#### [ASSIGNMENT]
Please keep pictures out and return the lines below exactly, from the one holding "You are a computer-use" through the last, both included.

Dataset records
========================
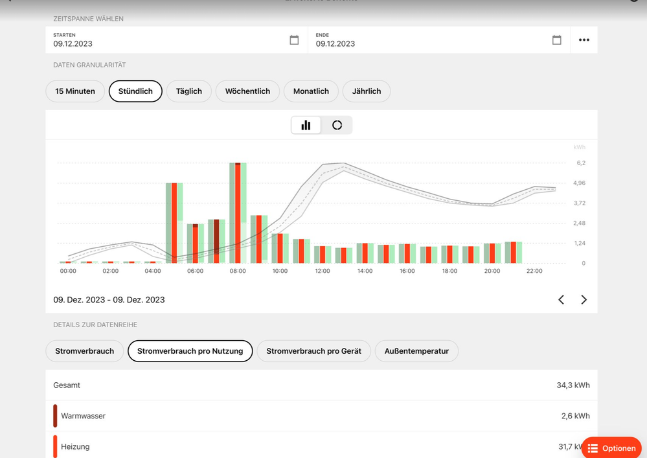Click the tall 08:00 bar in chart
This screenshot has width=647, height=458.
click(x=238, y=214)
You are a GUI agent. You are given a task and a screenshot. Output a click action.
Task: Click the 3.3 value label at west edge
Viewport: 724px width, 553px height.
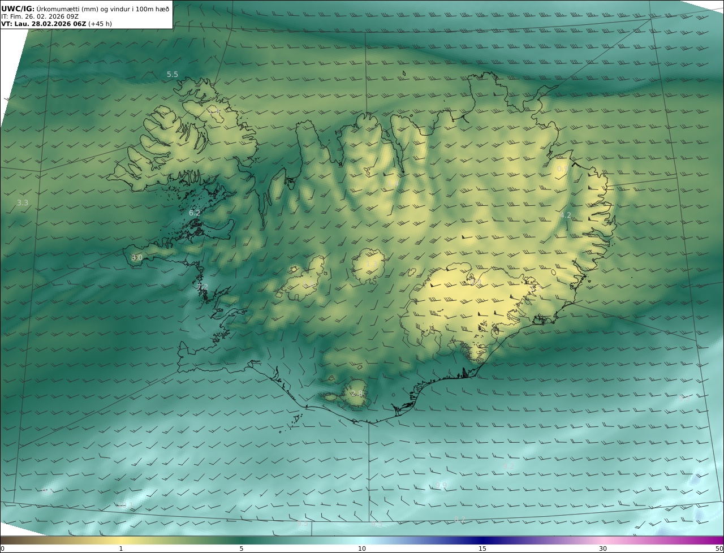23,202
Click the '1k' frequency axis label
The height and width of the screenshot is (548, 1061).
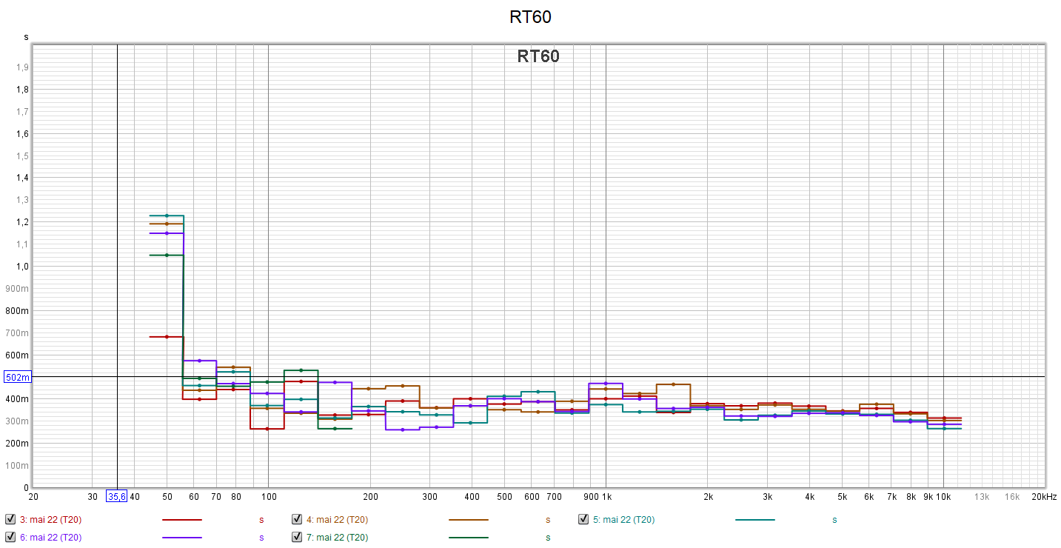point(606,496)
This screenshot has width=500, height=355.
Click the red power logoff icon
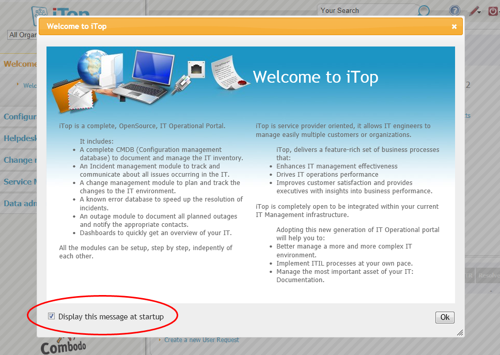point(493,10)
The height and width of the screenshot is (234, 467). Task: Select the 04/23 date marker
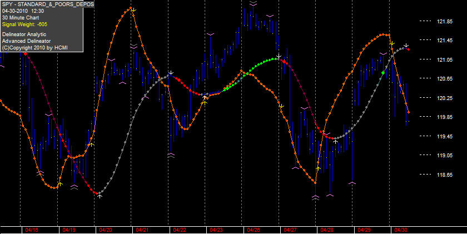[x=216, y=230]
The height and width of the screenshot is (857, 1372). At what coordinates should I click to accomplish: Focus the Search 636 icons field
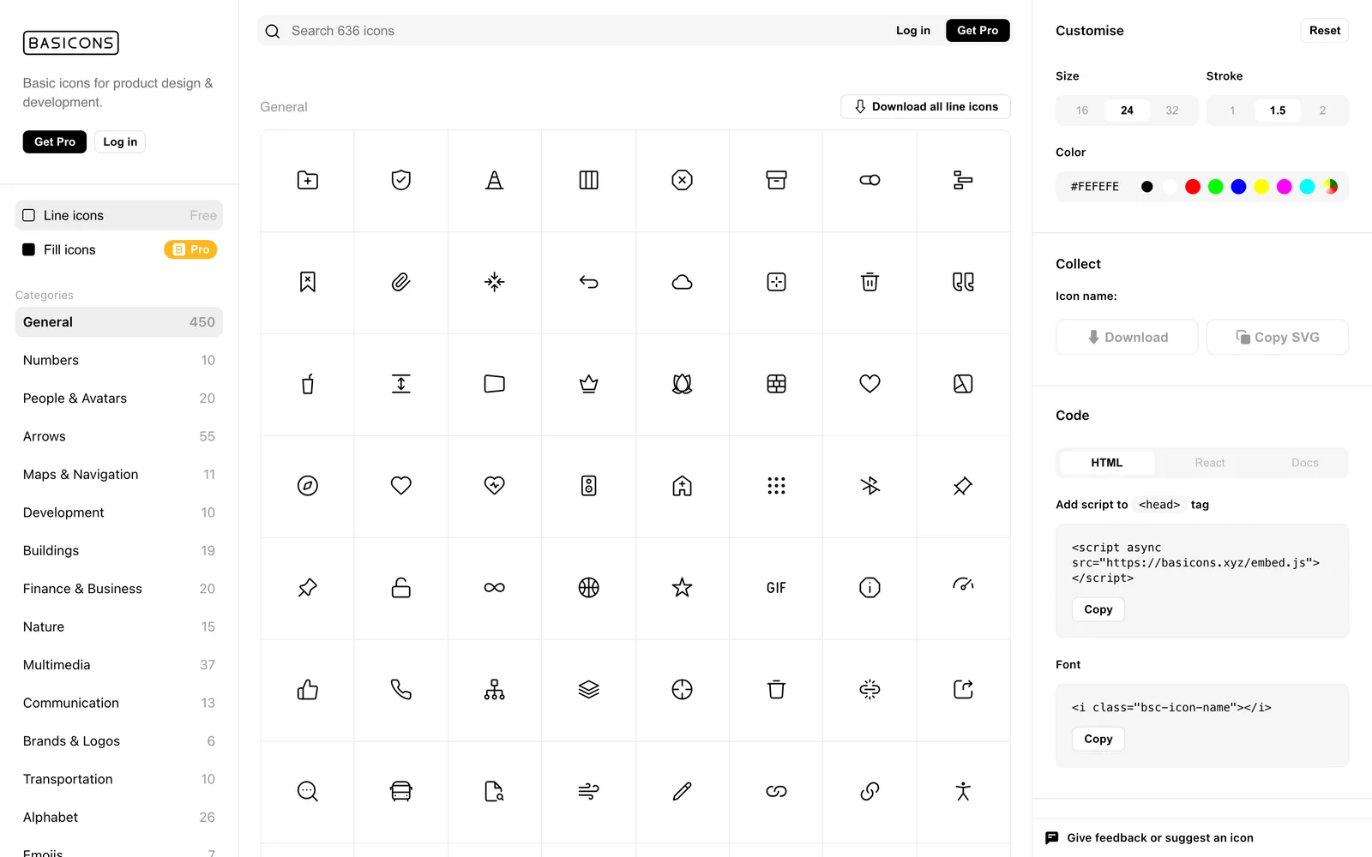tap(583, 31)
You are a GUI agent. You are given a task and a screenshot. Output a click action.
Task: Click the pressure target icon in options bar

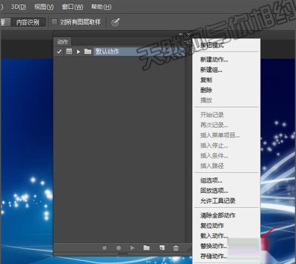pyautogui.click(x=115, y=22)
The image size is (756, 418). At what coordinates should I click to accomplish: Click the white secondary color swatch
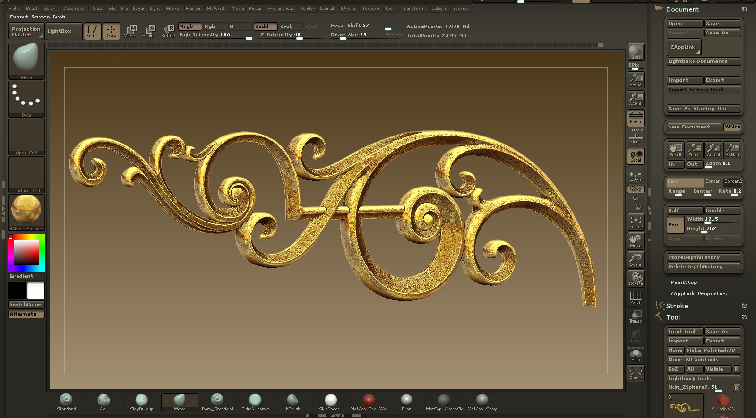point(36,290)
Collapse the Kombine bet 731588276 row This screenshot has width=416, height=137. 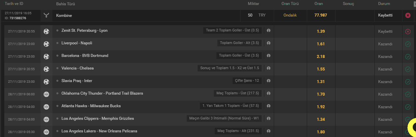[208, 16]
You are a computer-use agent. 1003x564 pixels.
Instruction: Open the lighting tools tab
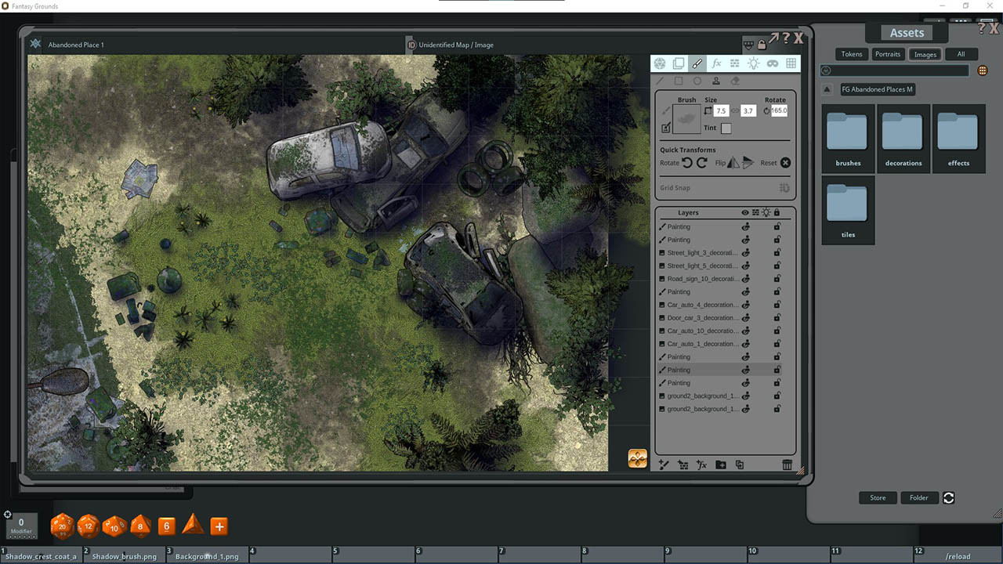pos(754,63)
========================
#### [RESULT OF THE EXERCISE]
You are a computer-use agent. 1003x564 pixels.
Instruction: Open the lighting tools tab
pos(754,63)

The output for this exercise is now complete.